The Pokuase Interchange is a four level stack interchange situated at Pokuase Junction, in Accra, Ghana. It is the largest interchange in West Africa upon its completion. The interchange was originally a three-tier as proposed by the John Dramani Mahama in 2016 but was modified on the advice of the constructor by the Akufo-Addo administration to a four-tier thereby making it the largest in West Africa. Construction began in 2018 and was commissioned for use on 9 July 2021 by president Nana Akuffo Addo. It lies on the Nsawam Road and connects the Nsawam Road to the George Walker Bush Highway.

==Financing==
On 28th September 2016, the government of Ghana under the leadership of John Dramani Mahama signed a loan agreement with the African Development Bank to construct a three-tier interchange at Pokuase ACP Junction.

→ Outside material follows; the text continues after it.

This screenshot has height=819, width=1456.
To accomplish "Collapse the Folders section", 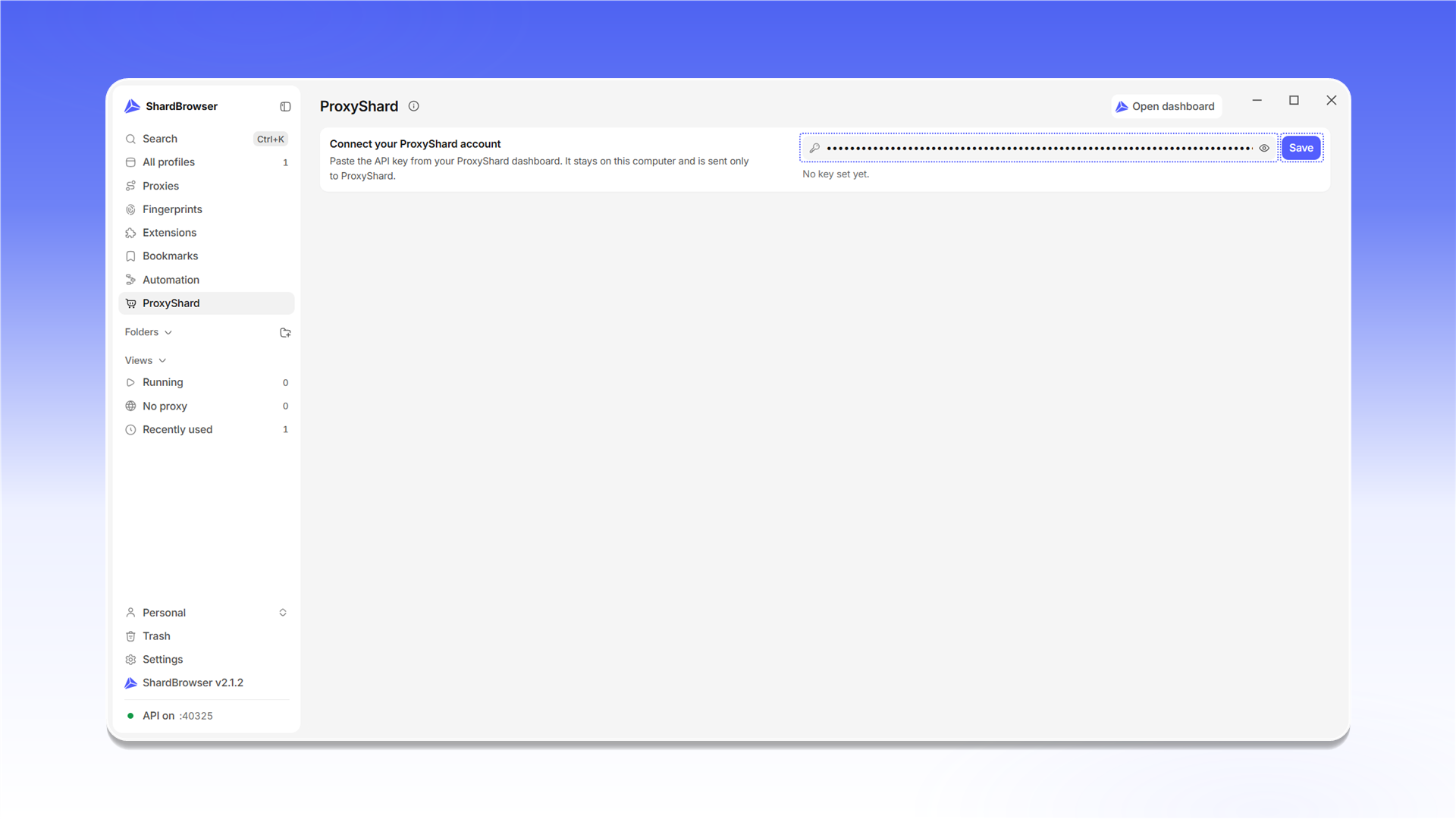I will coord(149,332).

The interchange's cost is estimated at 94.8 million dollars and funded by the African Development Bank and the Government of Ghana.

== Controversy==
Although the funding was secured by the John Dramani Mahama government for a three-tier interchange, the project did not commence. In July 2018, the new government led by Nana Addo Dankwa Akufo-Addo redesigned it into a four-tier interchange. During the commissioning of the project the president, Nana Addo Dankwa Akufo-Addo, stated it was due to his hard work and effort that made it possible for the interchange to be constructed. The opposition National Democratic Congress did not take it lightly with several weeks of debate ensuing.